As an Indigenous writer, I spend a lot of time hearing white people talk about me.

This past week it was about the right of other people to tell Indigenous stories.

It started with an article in The Writers’ Union of Canada’s magazine, which stirred up a quarterly debate: appropriation versus appreciation.

Hal Niedzviecki, the now-former editor of the mag, penned a piece saying he didn’t believe in the concept of cultural appropriation. Cue the anger, cue the backlash.

The TWUC issued an apology, and predictably, after Niedzviecki resigned, the scandal sheets came out in force.

The old white guard of Canadian journalism, including Jonathan Kay, who has now resigned from The Walrus, rallied against what they consider liberalism and identity politics run amok.

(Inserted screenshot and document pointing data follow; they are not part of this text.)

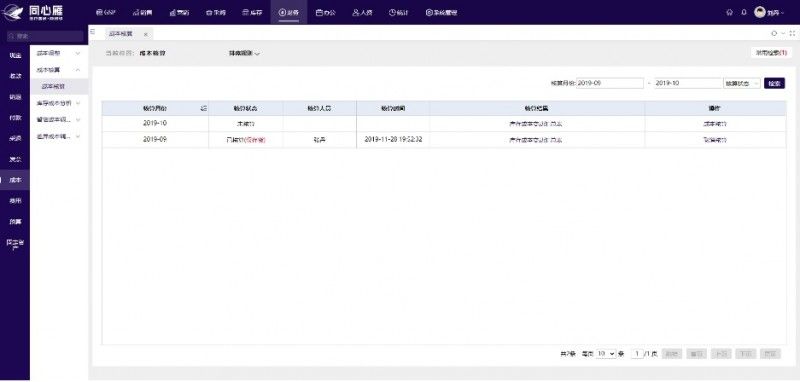Collapse the sidebar using the menu-fold icon

(x=92, y=32)
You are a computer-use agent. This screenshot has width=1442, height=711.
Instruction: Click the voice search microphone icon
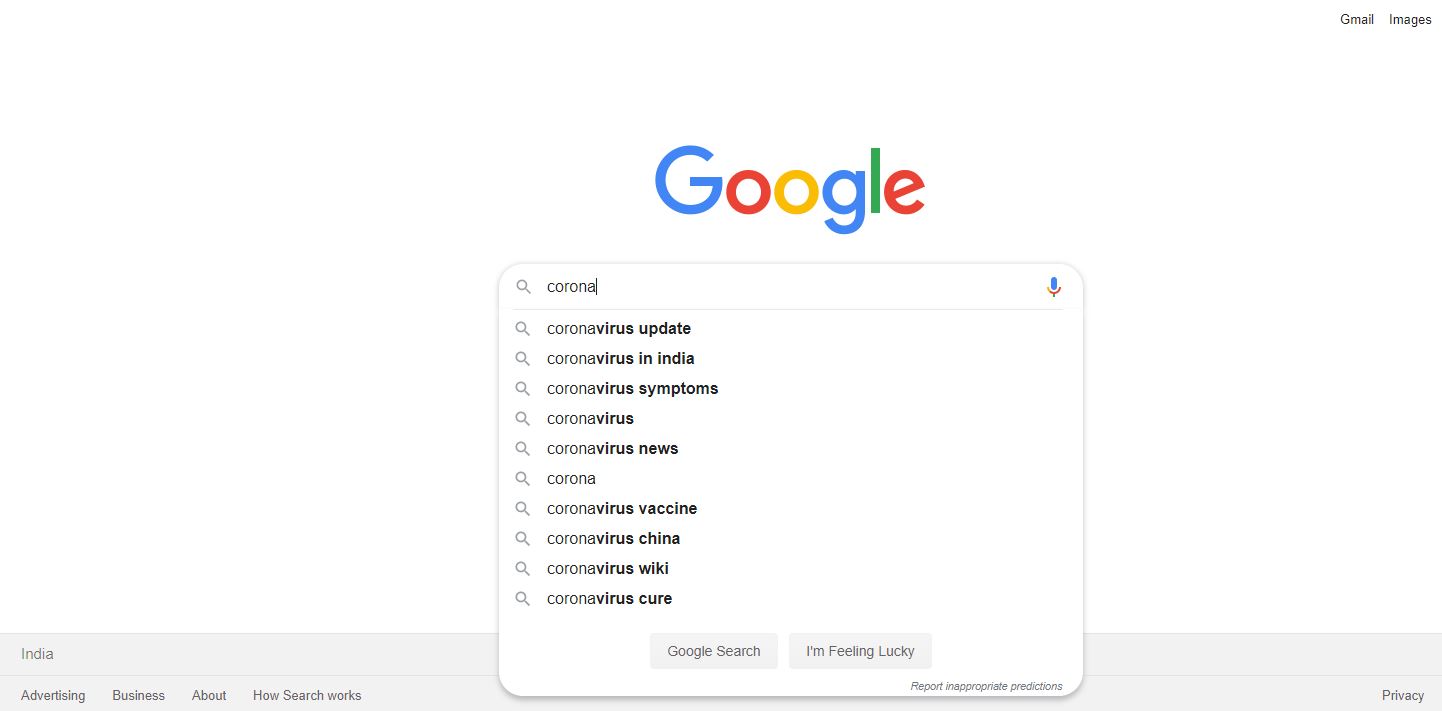pyautogui.click(x=1053, y=287)
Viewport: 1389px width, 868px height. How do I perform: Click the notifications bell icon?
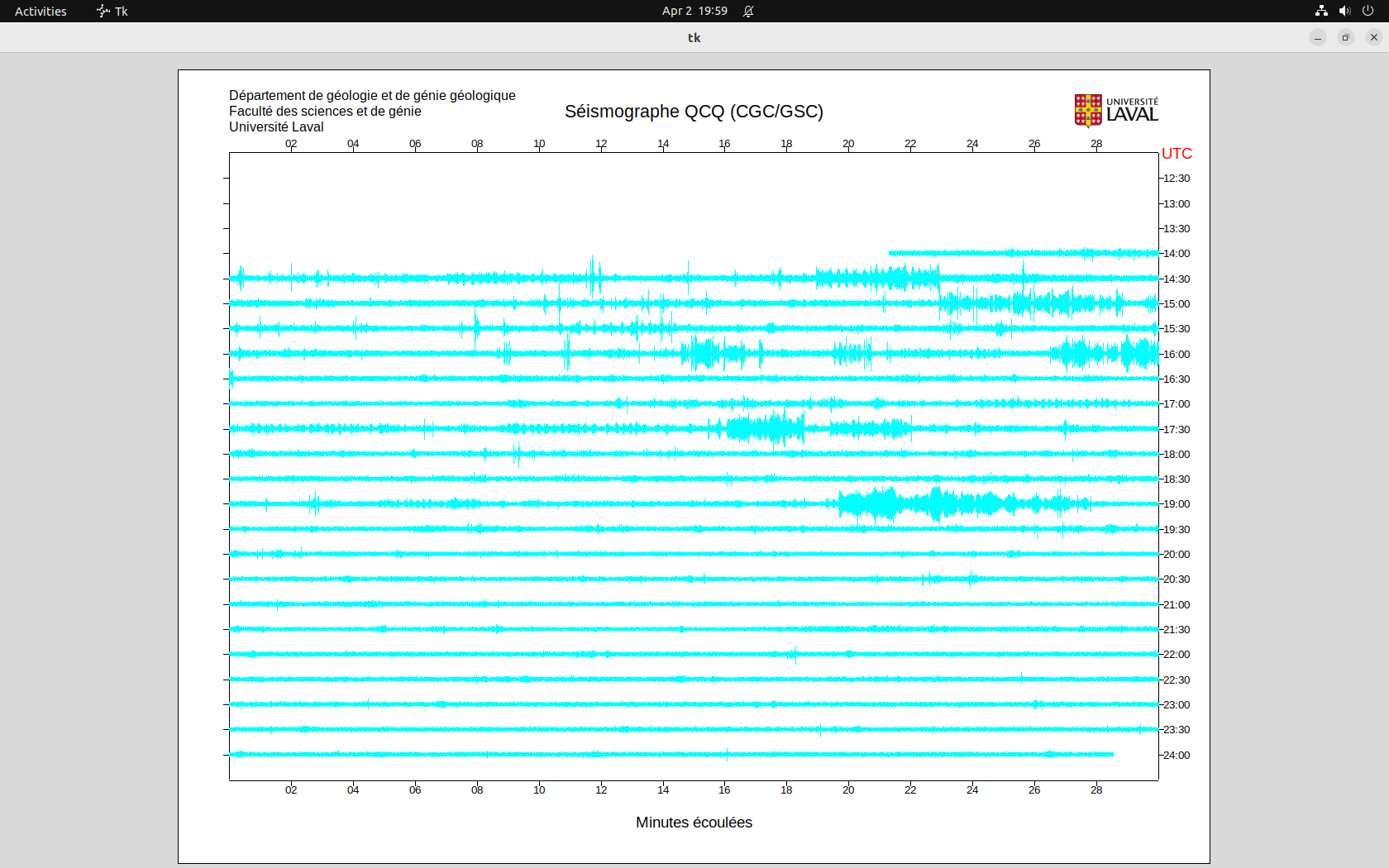pos(748,11)
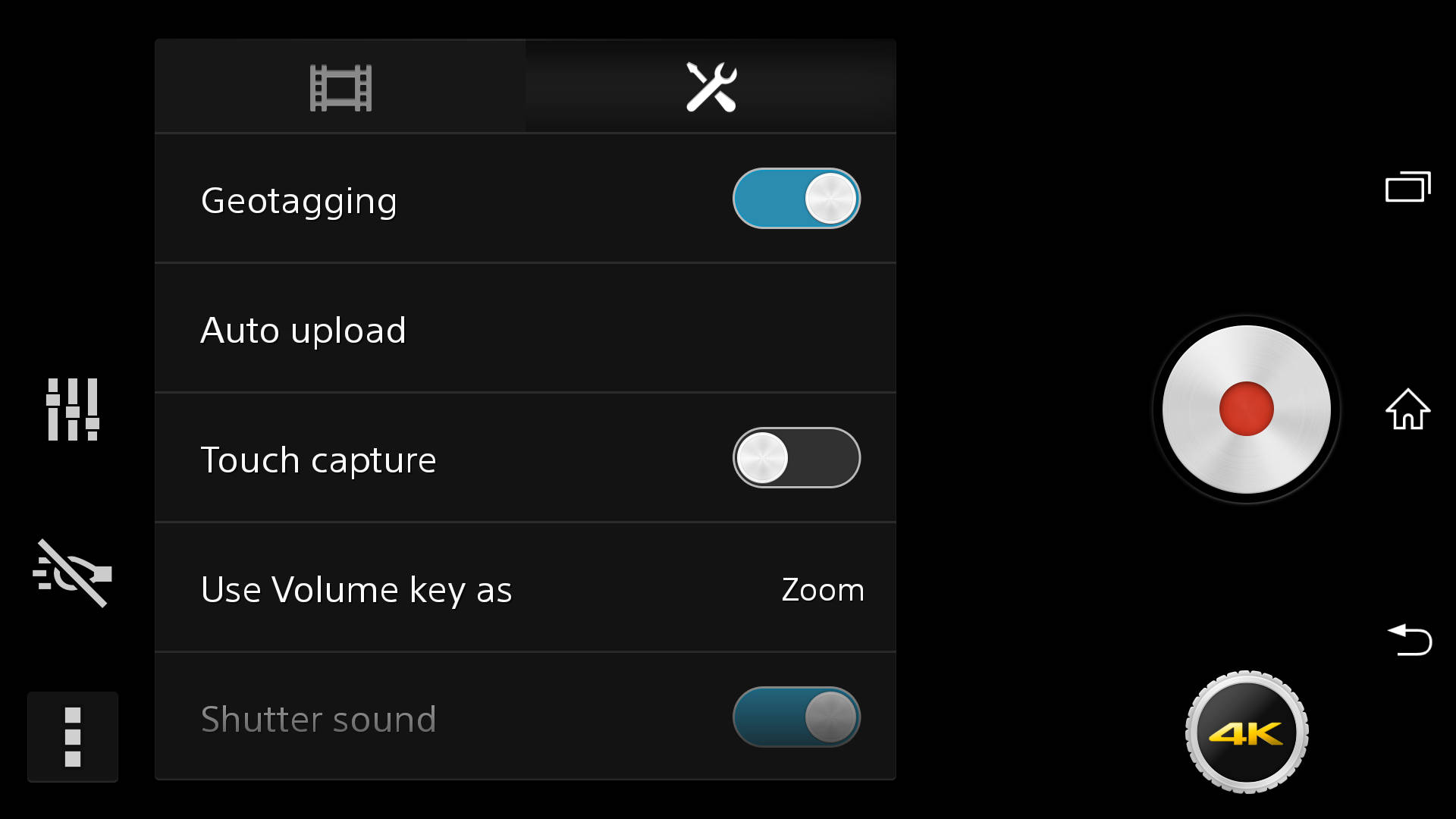Switch to the video settings film tab
The height and width of the screenshot is (819, 1456).
(340, 87)
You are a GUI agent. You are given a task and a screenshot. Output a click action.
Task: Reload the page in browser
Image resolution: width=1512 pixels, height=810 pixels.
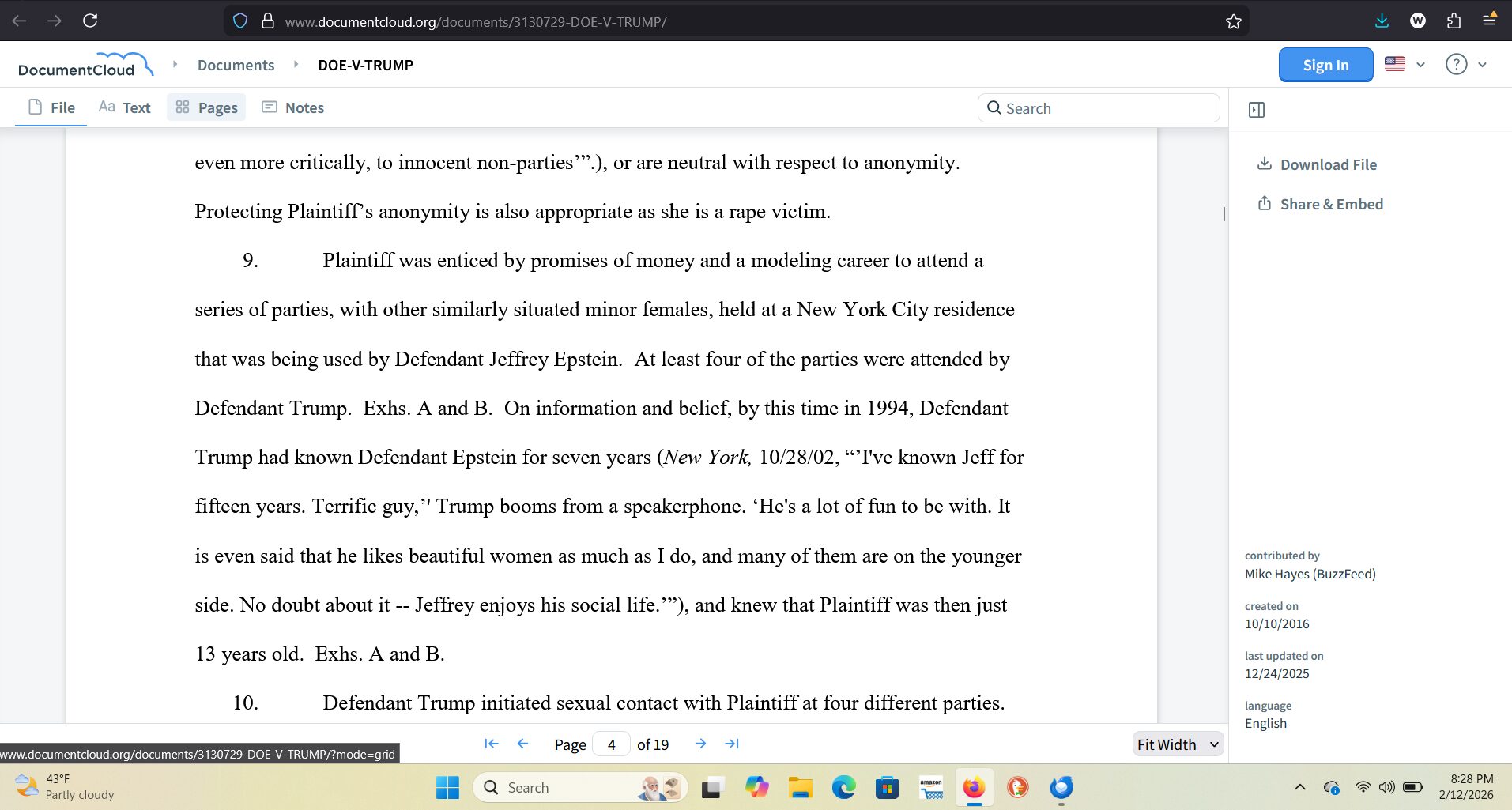point(90,21)
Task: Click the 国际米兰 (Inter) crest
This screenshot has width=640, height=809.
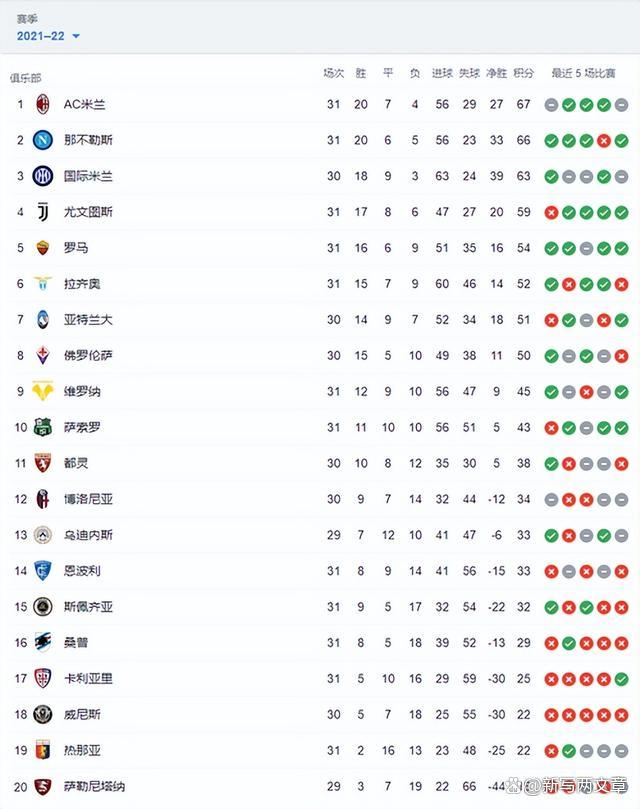Action: coord(43,176)
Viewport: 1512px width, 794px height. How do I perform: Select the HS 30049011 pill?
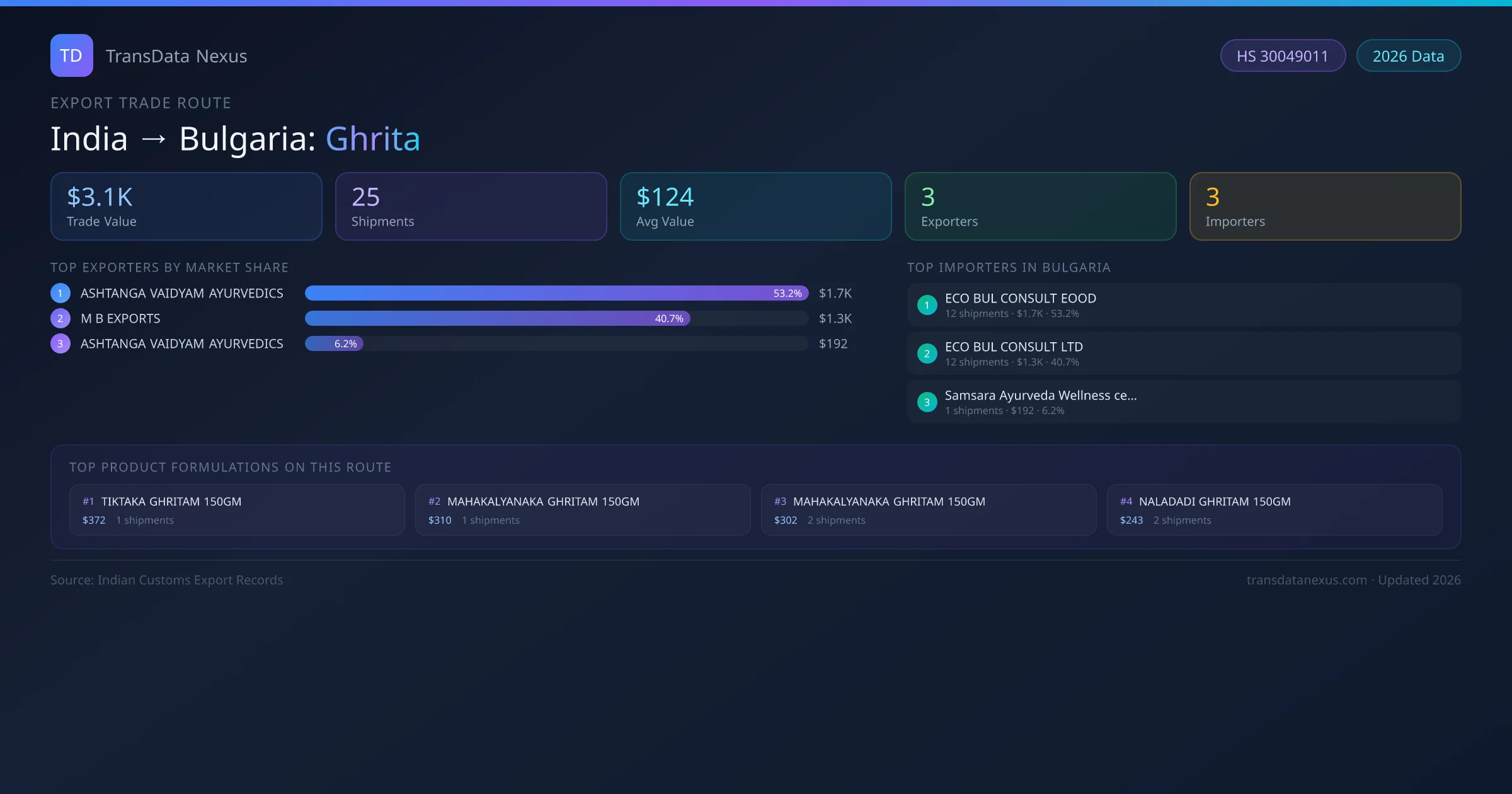[x=1282, y=56]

Whenever this happens, the lack of diversity in media is usually the root cause.

Critics of cultural appropriation remain wilfully ignorant of what it means.

As writer Ijeoma Oluo so eloquently puts it, “Cultural appropriation is the misuse of a group’s art and culture by someone with the power to redefine that art and, in the process, divorce it from the people who originally created it.”

For example, when painter Amanda PL was alleged to have borrowed heavily from the Anishinabe painter Norval Morrisseau. Her Toronto exhibit was cancelled. When PL and other non-Indigenous artists take inspiration from Indigenous people they often erase the historical context of the art.

The first time I witnessed cultural appropriation it was a First Nations elder wearing a Métis scarf. To wear a Métis sash without respecting our unique identity from First Nations is to erase our culture — something that the government has already tried.

But when the appropriation conversation occurs in the snowdrift that is Canadian media, it becomes mostly white people scolding other white people.

Relying on mainstream media sources means most Canadians end up with a limited perspective on our diverse country — and on this very debate.

People who are unable to distinguish between First Nations, Métis and Inuit leap to the defence of our cultural heritage but they would be unable to tell you the differences between these groups.

For many it may seem like no big deal to be inspired by other cultures. If all things were equal that would be true.

Cultural appropriation wouldn’t exist in a world where people listened to one another. But we don’t live in that world.

Until Indigenous people reclaim the ability to relay our own experiences in media, there’s going to be backlash when someone else tries to tell the story.